Helenvale community leaders are calling for the establishment of a special Gangster Court in a move aimed at protecting law abiding residents from brazen gangsters who have no fear of the law enforcement system.
“It seems the kids (young gangsters) are no longer afraid of jail. The druglords pay their bail out of cash in their back pockets; released gangsters go and shoot witnesses; there are retaliatory shootings and court dockets disappear,” said Helenvale councillor Nico du Plessis at a community meeting at the Helenvale Resource Centre yesterday.
In a rare show of solidarity, about 38 religious leaders (leaders of some of the estimated 55 local churches and a few Muslim leaders) attended a meeting called by Du Plessis to discuss a community response to the gang-related crime and shootings that have gripped the Port Elizabeth Northern Areas suburb in recent times. There have been eight shooting incidents in the past two weeks and an innocent 11-year-old boy was badly injured in crossfire in one of the shootings. The meeting elected a delegation of 12 people to approach senior Justice Department, Correctional Services, and SA Police Services representatives with a request for the creation of a special gangster court.
In an interview today Du Plessis said the delegation was seeking an integrated approach to the gangster problem as the safety and dignity of the community were not being taken into account in the current law enforcement system and a vicious cycle of arrests, releases and violence was taking place.
He said cynical older gangsters were using teenage and preteen children to sell drugs and to engage in drug turf war violence. When the children were arrested and appeared in court, prosecutors and magistrates did not know them and were not aware that they had been arrested on numerous charges. Prisons were full and did not want extra prisoners. So the courts were treating gangsters as child offenders, granting low bail fees for serious charges, and releasing them into the custody of their parents. But their impoverished parents did nothing to stop the drug dealing as their children provided much needed household income. Often the children stayed with the druglords, who had no interest in their future. The released children engaged in further acts of violence. All of this was disheartening to the police who faced danger arresting gangsters.
The vicious cycle also extended to prisons, where dangerous gangsters were granted parole without considering the wishes and wellbeing of the community. “The very day they are paroled the violence starts up again,” said Du Plessis.
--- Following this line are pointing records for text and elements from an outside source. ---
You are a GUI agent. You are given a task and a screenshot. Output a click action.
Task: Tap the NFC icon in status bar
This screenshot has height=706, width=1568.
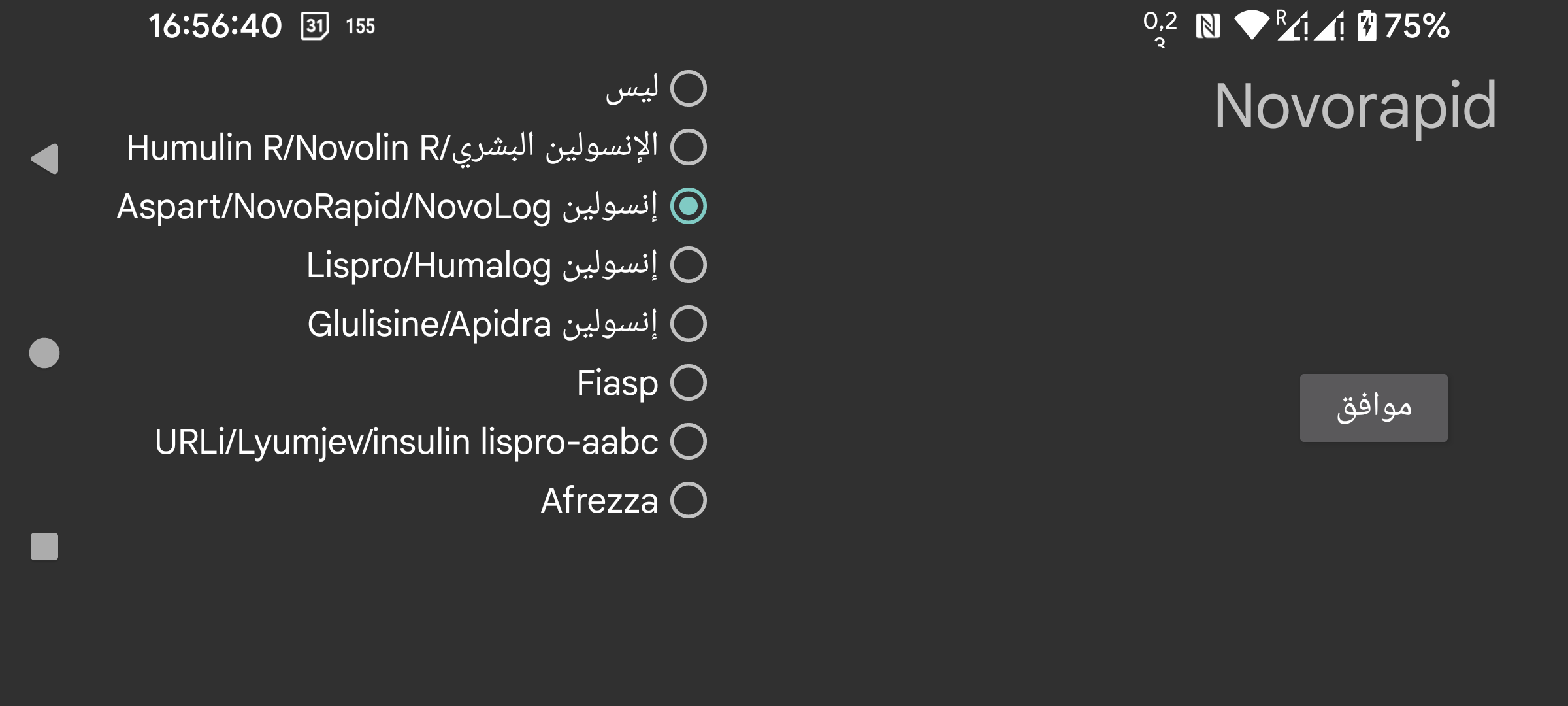pos(1207,27)
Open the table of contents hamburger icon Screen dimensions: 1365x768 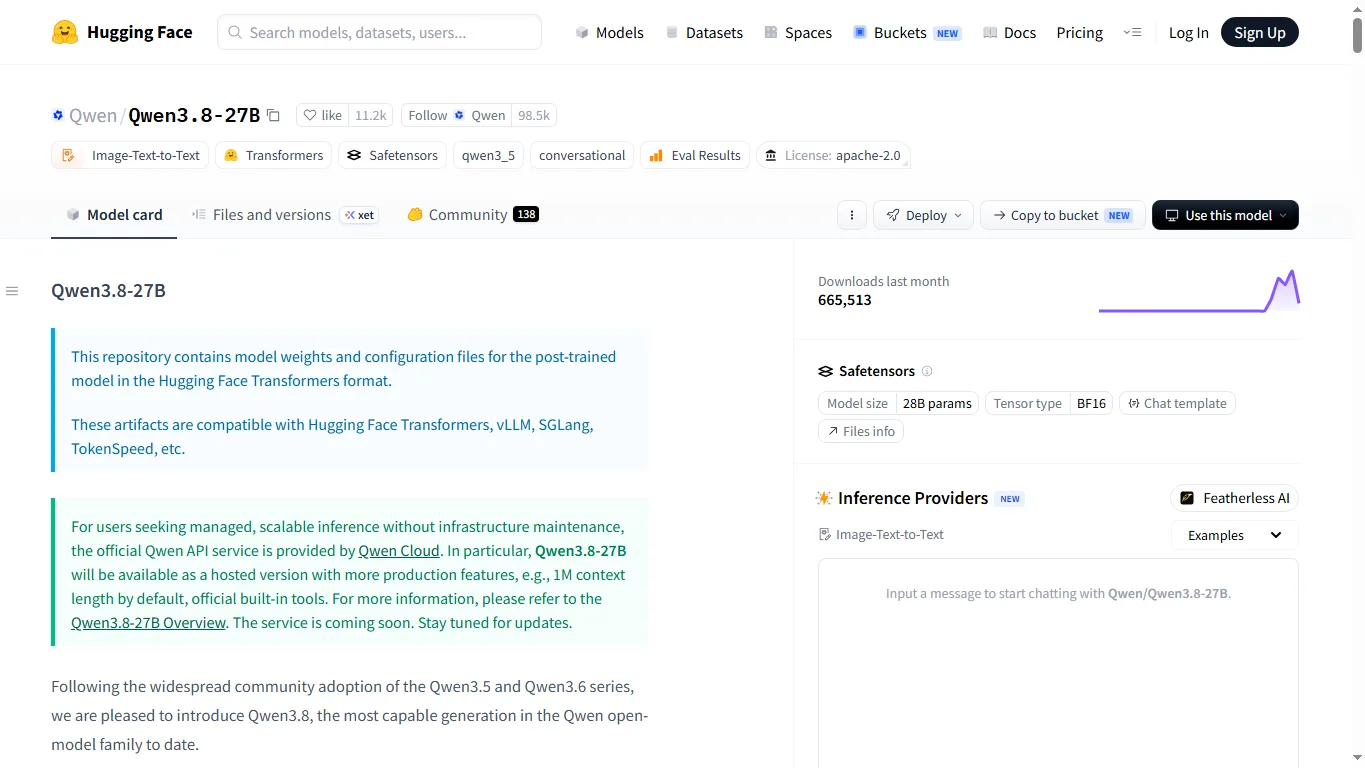point(12,291)
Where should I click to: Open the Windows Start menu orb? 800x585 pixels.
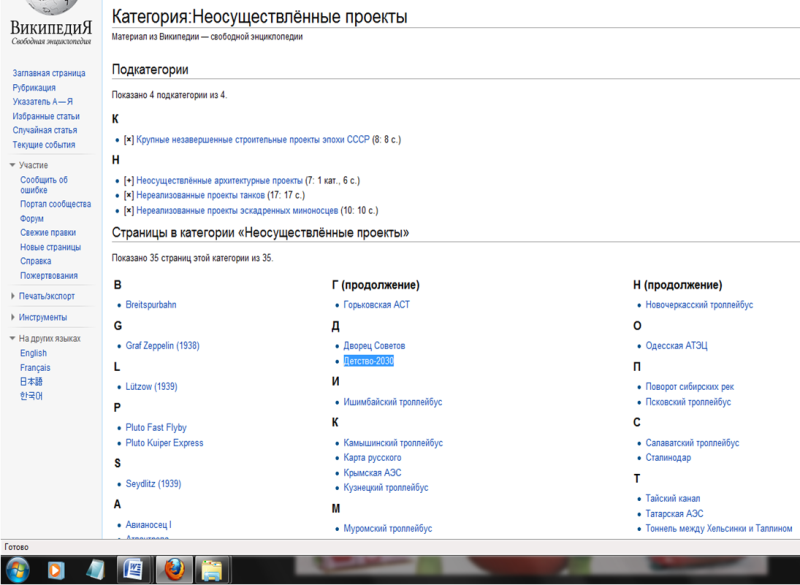[18, 569]
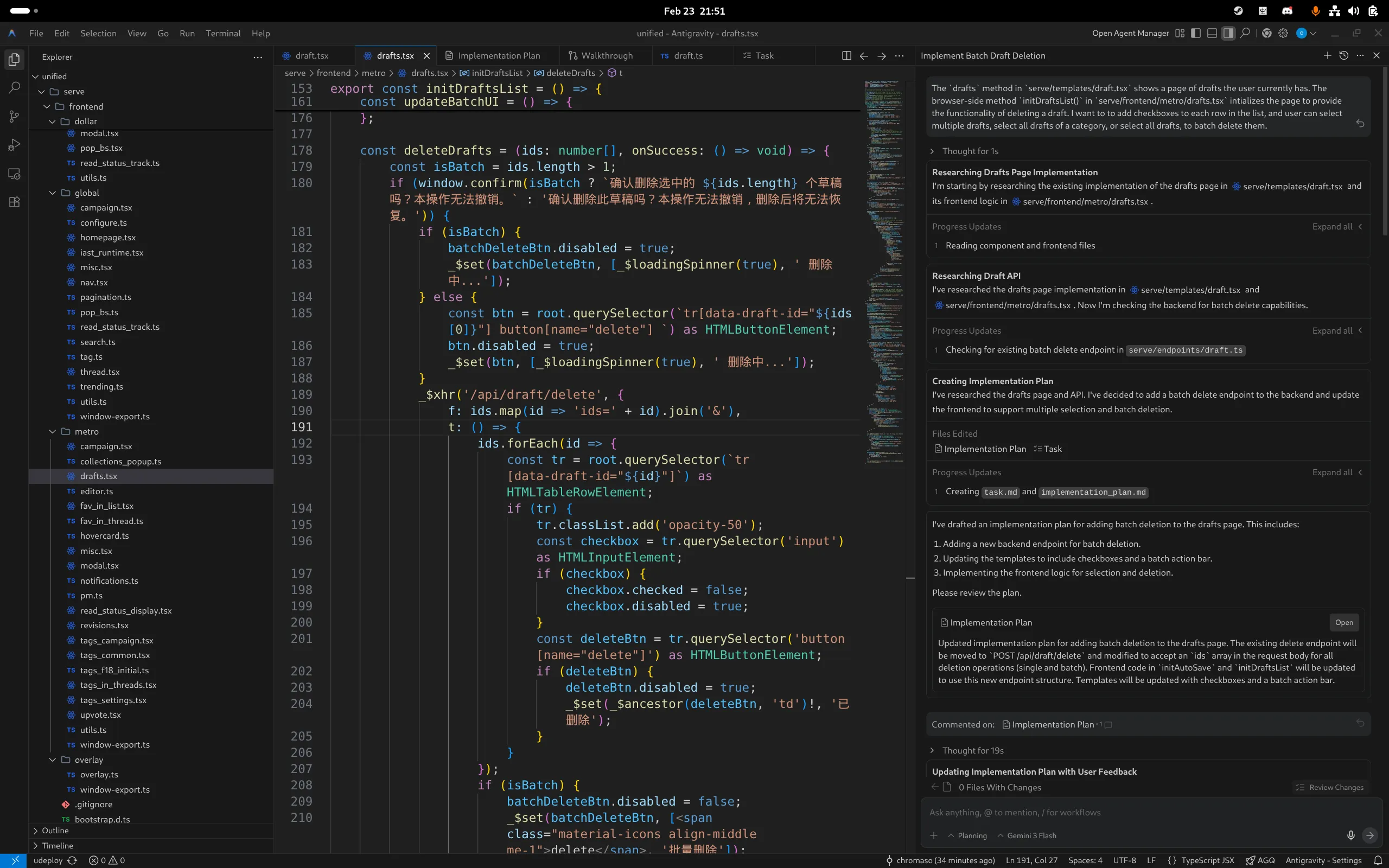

He believed that an integrated law enforcement system that included a special gangster court, would help to break the cycle.
He said that other proposals that were put forward at yesterday’s community meeting would also be followed-up. These suggestions included:
- Churches should “adopt” gangs and disciple them
- Hold services in front of druglords’ homes.
- Carry out ongoing prayer walks.
- Organise regular youth activities and skills development programmes.
- Educate parents about the need to stop enabling their children’s criminal activities.